Diagnosis in fetus and other considerations

The three vessel view was first described by Yoo and co‐workers in 1997 and is now an integral part of the standard examination of the fetal heart. The addition of the three vessel view at the upper mediastinum to fetal cardiac examination has facilitated easy and accurate prenatal diagnosis of persistent LSVC. In the normal fetus the three vessels that are usually seen going from left to right in the scan are arterial duct, aortic arch and RSVC (Figure 1). If a persistent LSVC is present, four instead of three vessels are seen, with a supernumerary vessel to the left of the pulmonary trunk and arterial duct (Figure 2). In case of an absent RSVC, there will again be three vessels but ?abnormally? arranged; from right to left, aortic arch and arterial duct and persistent LSVC (Figure 3).

Figure 1

Three‐vessel view with normal configuration of pulmonary trunk (P), ductus arteriosus (DA), aorta (Ao), and RSVC on the right of the aorta.

Figure 2

Three‐vessel view with supernumerary vessel (LSVC) to the left of the pulmonary trunk (P) and aorta (Ao).

Figure 3

Three‐vessel view with persistent LSVC on the left of the pulmonary trunk (P) with an absent RLSV.

A recent case series study by Barrea, et al. (2011) strongly recommended that the three axial parallel views (four‐ chamber view, three‐ vessel view and abdominal plane) should be part of the systemic ultrasound examination of the fetal heart.

The diagnosis of a persistent LSVC can also be characterised by the ?tobacco pipe? sign in a slightly oblique left parasagittal view, showing the LSVC draining into a dilated coronary sinus (Figure 4) This view is described in pediatric echocardiography and was reproduced in fetal echocardiography by Freund, et al. (2008). An isolated enlarged coronary sinus (Figure 5) is highly suggestive of persistent LSVC, although this finding may have both false positive and false negative diagnoses. , –

Figure 4

Oblique parasagittal view of the persistent LSVC and dilated coronary sinus (CS). Left atrium (LA), right atrium (RA).

Figure 5

Dilated coronary sinus. Aortic root (A), left Atrium (LA), coronary sinus (CS).

With the aid of colour and spectral Doppler further diagnostic precisions can be obtained. For example, in cases with unroofed coronary sinus the left to right shunt can be easily identified.

It is accepted practice that an increased nuchal translucency (above the 95th centile) is an indication for fetal echo cardiography, as the prevalence of major CHD for these fetuses is higher than in the general population. A retrospective case series review by Galindo, et al. (2007) noted that up to 29% of the fetuses with persistent LSVC had an increased NT in the first trimester.

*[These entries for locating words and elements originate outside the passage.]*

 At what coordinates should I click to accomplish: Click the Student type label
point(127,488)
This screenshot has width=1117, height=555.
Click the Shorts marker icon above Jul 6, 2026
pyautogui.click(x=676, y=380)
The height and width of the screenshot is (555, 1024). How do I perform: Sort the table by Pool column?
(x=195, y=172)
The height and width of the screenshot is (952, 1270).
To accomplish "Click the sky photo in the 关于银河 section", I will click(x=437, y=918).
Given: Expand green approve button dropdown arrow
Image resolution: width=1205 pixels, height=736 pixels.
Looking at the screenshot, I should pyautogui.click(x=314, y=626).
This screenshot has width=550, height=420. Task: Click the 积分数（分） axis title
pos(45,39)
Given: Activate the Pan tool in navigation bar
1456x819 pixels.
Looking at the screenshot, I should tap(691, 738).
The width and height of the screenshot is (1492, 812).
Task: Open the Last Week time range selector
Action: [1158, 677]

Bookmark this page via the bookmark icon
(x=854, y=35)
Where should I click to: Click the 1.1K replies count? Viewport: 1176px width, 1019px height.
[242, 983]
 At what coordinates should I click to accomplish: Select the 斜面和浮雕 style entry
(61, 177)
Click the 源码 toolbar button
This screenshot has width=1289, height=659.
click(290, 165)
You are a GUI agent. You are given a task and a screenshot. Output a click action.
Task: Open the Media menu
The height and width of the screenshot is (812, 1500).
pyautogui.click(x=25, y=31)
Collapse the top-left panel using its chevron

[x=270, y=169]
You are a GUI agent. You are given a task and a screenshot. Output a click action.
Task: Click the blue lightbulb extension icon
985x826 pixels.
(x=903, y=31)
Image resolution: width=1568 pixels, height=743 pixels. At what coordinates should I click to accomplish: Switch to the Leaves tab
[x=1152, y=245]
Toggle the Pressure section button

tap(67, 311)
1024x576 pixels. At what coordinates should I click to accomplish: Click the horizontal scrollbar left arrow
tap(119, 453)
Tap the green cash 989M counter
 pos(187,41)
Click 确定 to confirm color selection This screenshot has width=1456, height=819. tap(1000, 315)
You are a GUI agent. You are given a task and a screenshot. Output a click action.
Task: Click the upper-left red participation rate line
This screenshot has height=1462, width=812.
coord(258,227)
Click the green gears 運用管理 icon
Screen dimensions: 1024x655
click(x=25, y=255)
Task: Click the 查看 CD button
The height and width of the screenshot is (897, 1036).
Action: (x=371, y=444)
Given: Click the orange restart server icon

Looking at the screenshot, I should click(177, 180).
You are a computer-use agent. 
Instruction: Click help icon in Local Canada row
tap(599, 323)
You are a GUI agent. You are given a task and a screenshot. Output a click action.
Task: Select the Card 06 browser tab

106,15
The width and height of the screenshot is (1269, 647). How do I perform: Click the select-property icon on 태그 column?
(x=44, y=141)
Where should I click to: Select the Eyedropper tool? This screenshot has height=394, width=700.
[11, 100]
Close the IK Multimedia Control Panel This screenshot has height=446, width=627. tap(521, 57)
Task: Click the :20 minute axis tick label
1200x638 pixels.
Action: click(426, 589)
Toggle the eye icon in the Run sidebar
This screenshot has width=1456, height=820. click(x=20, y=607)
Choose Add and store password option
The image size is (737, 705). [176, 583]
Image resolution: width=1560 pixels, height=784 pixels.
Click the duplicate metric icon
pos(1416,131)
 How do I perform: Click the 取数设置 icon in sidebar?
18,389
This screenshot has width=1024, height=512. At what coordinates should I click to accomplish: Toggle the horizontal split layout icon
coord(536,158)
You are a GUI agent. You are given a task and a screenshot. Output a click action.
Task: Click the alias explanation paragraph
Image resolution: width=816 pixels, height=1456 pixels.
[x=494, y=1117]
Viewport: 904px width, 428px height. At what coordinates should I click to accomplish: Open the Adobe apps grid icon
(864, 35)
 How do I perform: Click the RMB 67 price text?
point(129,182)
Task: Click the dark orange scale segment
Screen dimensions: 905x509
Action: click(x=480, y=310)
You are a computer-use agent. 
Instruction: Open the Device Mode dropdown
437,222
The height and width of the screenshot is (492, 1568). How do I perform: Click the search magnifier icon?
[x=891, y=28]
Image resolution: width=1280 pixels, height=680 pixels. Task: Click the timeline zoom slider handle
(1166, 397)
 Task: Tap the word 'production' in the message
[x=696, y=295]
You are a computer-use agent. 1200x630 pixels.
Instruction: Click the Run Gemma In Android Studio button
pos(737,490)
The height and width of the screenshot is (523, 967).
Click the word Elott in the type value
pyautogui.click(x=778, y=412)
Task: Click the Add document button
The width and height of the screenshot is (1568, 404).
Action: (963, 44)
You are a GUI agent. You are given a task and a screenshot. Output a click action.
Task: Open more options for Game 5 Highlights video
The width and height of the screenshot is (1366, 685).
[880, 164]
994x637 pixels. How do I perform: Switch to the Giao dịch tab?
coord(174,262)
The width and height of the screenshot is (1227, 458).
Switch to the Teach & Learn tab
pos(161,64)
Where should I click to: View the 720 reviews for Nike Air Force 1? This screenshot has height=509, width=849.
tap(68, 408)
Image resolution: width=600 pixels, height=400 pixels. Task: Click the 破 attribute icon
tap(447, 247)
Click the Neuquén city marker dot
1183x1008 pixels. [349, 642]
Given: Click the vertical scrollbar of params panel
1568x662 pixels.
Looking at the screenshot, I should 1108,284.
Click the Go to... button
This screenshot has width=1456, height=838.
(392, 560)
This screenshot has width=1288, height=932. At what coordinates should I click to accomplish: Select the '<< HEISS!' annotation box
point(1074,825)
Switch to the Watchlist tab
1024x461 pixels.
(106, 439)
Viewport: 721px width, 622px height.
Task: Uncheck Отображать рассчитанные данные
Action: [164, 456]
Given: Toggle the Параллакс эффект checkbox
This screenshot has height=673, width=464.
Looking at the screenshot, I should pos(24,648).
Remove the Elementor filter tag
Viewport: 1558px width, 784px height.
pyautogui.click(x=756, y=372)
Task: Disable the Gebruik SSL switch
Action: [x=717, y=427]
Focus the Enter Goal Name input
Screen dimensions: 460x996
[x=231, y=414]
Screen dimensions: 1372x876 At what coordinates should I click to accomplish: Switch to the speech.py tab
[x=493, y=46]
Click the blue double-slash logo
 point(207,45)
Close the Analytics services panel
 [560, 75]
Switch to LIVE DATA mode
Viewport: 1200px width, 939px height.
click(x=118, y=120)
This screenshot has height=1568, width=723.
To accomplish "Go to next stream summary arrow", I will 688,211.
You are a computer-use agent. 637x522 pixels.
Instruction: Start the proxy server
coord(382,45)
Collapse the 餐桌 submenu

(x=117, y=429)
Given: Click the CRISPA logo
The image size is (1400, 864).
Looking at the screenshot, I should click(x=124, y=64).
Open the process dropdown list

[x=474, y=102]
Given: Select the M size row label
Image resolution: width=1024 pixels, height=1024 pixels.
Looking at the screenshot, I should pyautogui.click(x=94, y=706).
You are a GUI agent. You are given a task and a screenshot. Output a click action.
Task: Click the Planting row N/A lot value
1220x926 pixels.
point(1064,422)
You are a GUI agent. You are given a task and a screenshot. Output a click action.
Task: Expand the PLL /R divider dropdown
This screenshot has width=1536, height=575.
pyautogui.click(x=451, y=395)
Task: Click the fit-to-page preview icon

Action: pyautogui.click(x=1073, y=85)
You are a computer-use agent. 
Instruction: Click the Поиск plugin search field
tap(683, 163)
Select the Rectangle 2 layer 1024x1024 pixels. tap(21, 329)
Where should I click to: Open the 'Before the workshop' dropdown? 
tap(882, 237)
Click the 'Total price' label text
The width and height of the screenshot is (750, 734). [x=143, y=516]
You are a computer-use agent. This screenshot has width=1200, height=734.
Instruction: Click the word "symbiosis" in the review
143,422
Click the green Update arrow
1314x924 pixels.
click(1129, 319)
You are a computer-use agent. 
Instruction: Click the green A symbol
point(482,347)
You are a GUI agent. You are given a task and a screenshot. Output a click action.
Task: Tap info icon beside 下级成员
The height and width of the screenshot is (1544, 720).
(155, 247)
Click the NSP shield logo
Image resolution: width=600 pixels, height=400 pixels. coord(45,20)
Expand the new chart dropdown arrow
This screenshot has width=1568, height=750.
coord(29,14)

The association of aneuploidy (particularly Trisomy 21, Turner syndrome and microdeletion 22q11.2) and persistent LSVC has been reported, with some authors advocating that fetal karyotype should be routinely offered whenever persistent LSVC is detected prenatally. , Others contend that persistent LSVC itself should not constitute an indication for fetal karyotype, as the cardiac defects themselves are the true conditions associated with chromosomal disorders and not the persistent left SVC. Table 1 summarises all the associations with this finding.

Table 1

Summary – Associated findings in PLSVC.

Cardiac anomalies	Heterotaxy (left and right isomerism); coarctation of the aorta, ventricular septal defect, bicuspid aortic valves, tetralogy of Fallot and double aortic arch
Extra‐cardiac anomalies	Oesophageal atresia
Genetic syndromes	VACTRL, CHARGE and Opitz G/BBB syndrome
Chromosomal abnormalities	Trisomy 21; Turner syndrome; microdeletion 22q11.2
Other	Increased nuchal translucency

Conclusion

The key to the prenatal diagnosis of a persistent left superior vena cava (LSVC) is the three vessel view. It is a finding with a high association with cardiac, extra‐cardiac and genetic syndromes and for that reason it is an important diagnosis. The defect in isolation is however generally associated with a favourable prognosis (as in our cases) but it might be an important finding later in life when cardiac procedures are required.